Avec Balades pour se perdre, deux compères, le photographe Stéphane Louis et notre rédacteur en chef Hervé Lévy, viennent de sortir l’opus 1 de leurs randonnées dans le massif vosgien.
Vous les avez tant aimées dans les pages de Poly. Vous allez les adorer regroupées, réécrites et repensées dans ce livre. Il rassemble en effet 25 randonnées vosgiennes, certaines parues dans notre magazine, d’autres nouvelles. Qu’il est doux le son mélodieux des images photographiques et des promenades contées avec une si large palette de tonalités sémantiques, dans le charme doucereux de détours emportant, au fil des pages, dans des mondes dont l’insatiable lecteur pensait presque tout savoir, sur des sentiers qu’il s’imaginait familiers. La musique est ici tantôt mélodieuse et agréable, tantôt politisée et acerbe, parfois mélancolique et enfantine, souvent gentiment érudite.
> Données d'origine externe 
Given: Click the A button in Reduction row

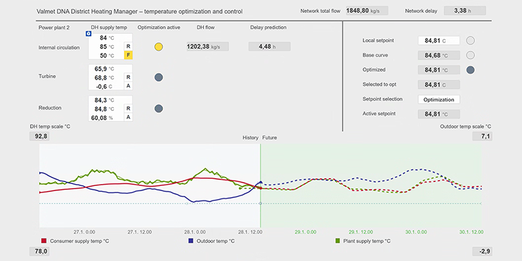Looking at the screenshot, I should click(129, 117).
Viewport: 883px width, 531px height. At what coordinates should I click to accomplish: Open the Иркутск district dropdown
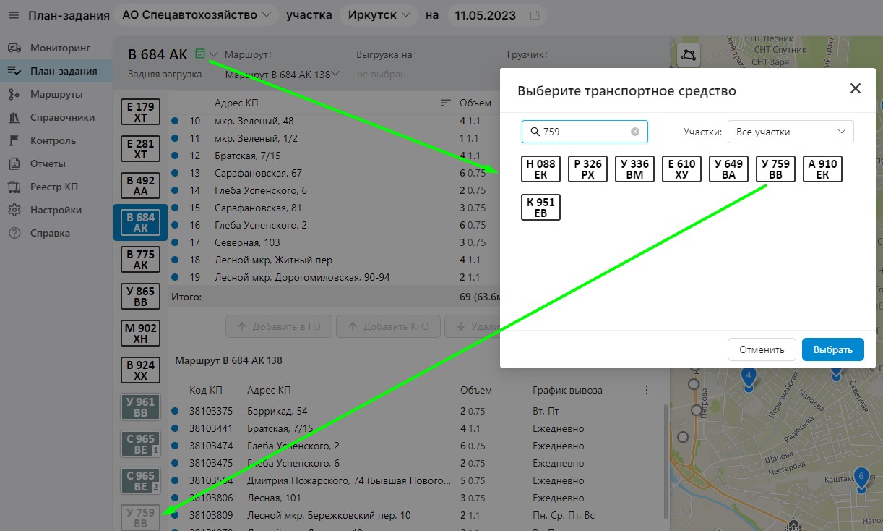point(379,15)
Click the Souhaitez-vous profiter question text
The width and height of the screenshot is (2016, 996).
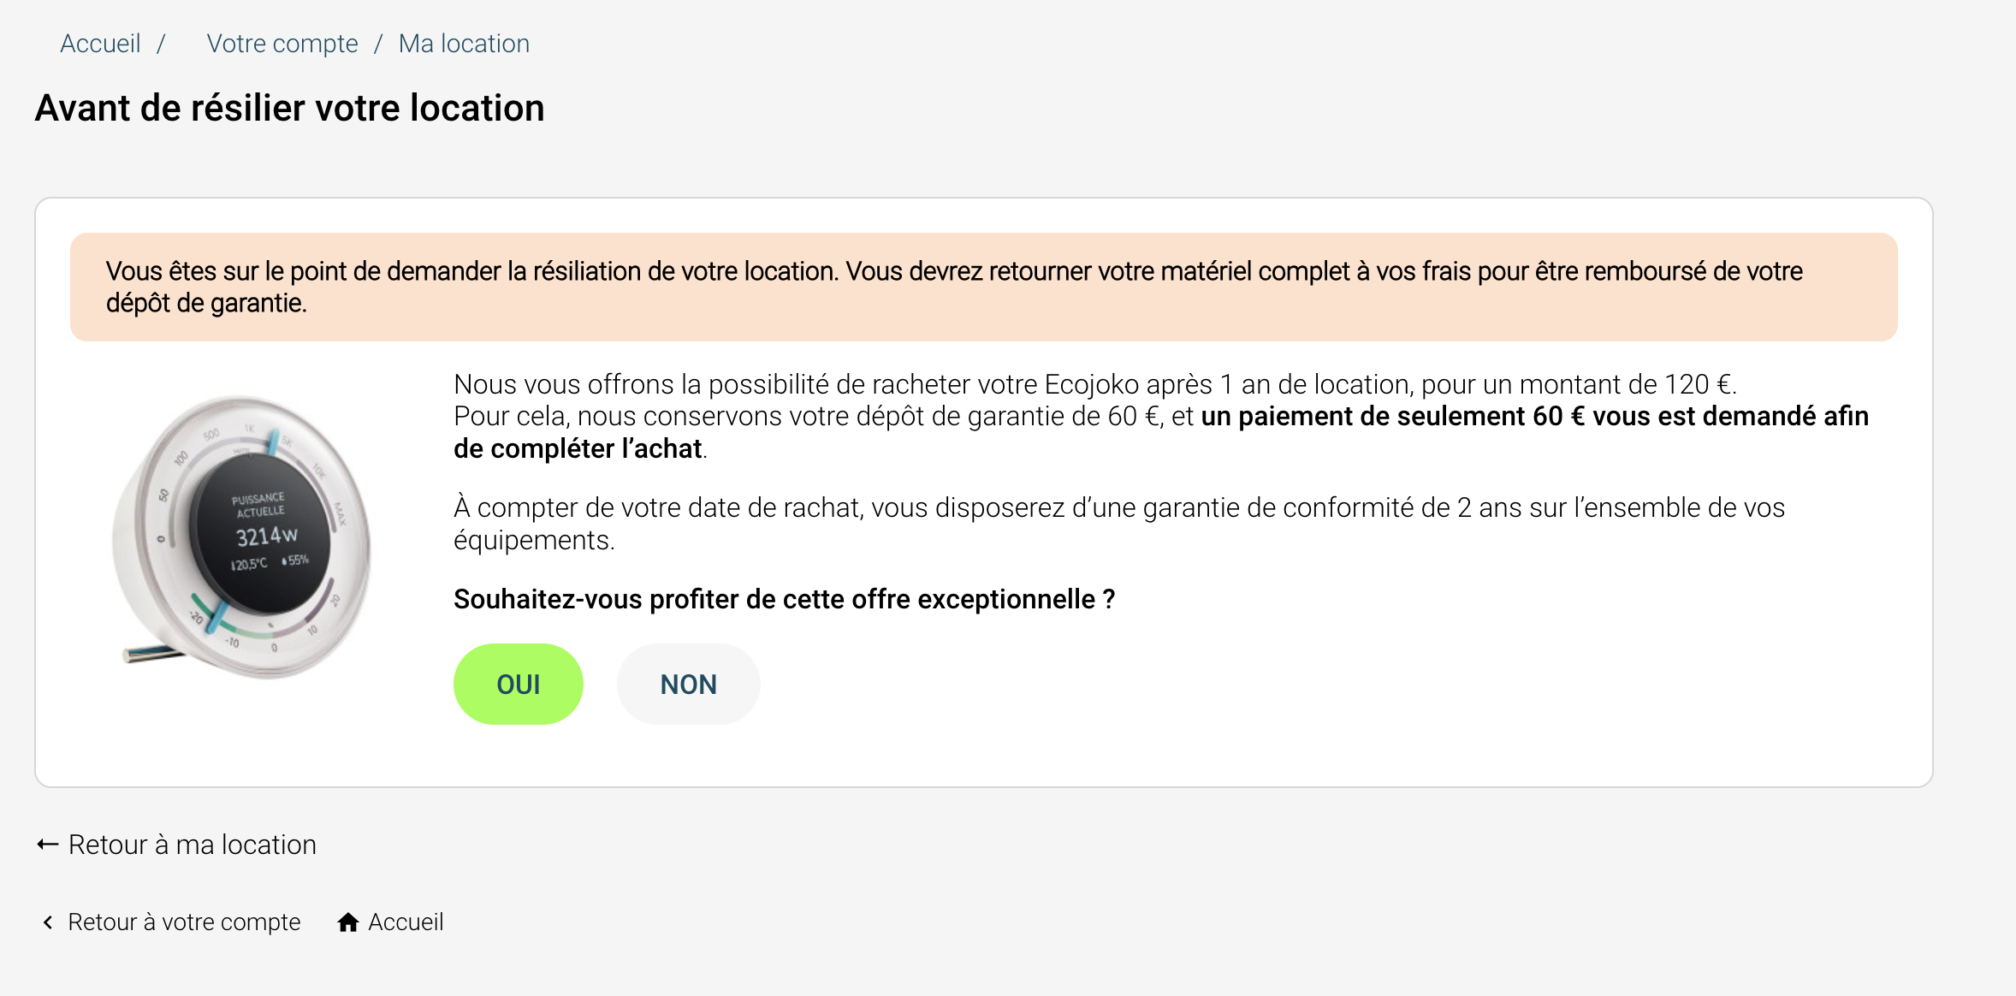tap(784, 599)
Photographe et narrateur sont deux polissons misanthropes invitant à un voyage immobile, de ceux qui obligent à s’interroger. Non que l’on y trouve des solutions aux maux accablant nos sociétés, mais au moins les questions qui devraient être au cœur de nos existences y sont-elles clairement posées. Suis-je encore capable de voir, d’écouter, de comprendre ce qui m’entoure ? Quel message m’est envoyé lorsque je regarde ? Quel son émane de cet à-pic, de ce tendre vallon ? Parce que de l’éloge de l’ombre il y en a, de la walkyrie aussi, du menuet encore, du punk assurément. Ces balades sont inclassables. Certes, le prétexte est là, les auteurs évoquent bien des endroits connus et dûment cartographiés, mais pour mieux se perdre dans des rêveries drolatiques, se repaître des traces d’une humanité qui a vécu et de ses vicissitudes. Ce petit pas pour l’Homme, il est possible de le faire à nos portes. Quoi de mieux en effet pour commencer dans l’existence que d’être
un enfant et, pour la continuer, de le rester ? L’enfant qui toujours s’invente des règles pour mieux les transgresser, qui peut être infiniment respectueux d’un coquelicot et arracher, sauvage, les ailes d’une mouche. Les auteurs sont déférents pour les cailloux et les herbes folles, fustigeant en retour et en vrac, autres promeneurs, chasseurs ou encore motards auxquels ils semblent vouer une hargne inextinguible. De là penser que leur misanthropie les pousserait à détester l’Humanité et ses créations ? Non ! Quelques saillies montrent
que ces deux-là nous aiment jusque dans nos vanités les plus dérisoires… On ne peut être ainsi oublieux de la nature humaine lorsqu’on sublime un instant sur les Crêtes par la magie d’un tord-boyaux albanais, d’une Bierwurscht de noble ascendance ou d’un vin nature, dégustés au pied d’un sapin enneigé ou, le cul au chaud, sur une pierre dorée par le soleil à côté d’une cupule sacrificielle.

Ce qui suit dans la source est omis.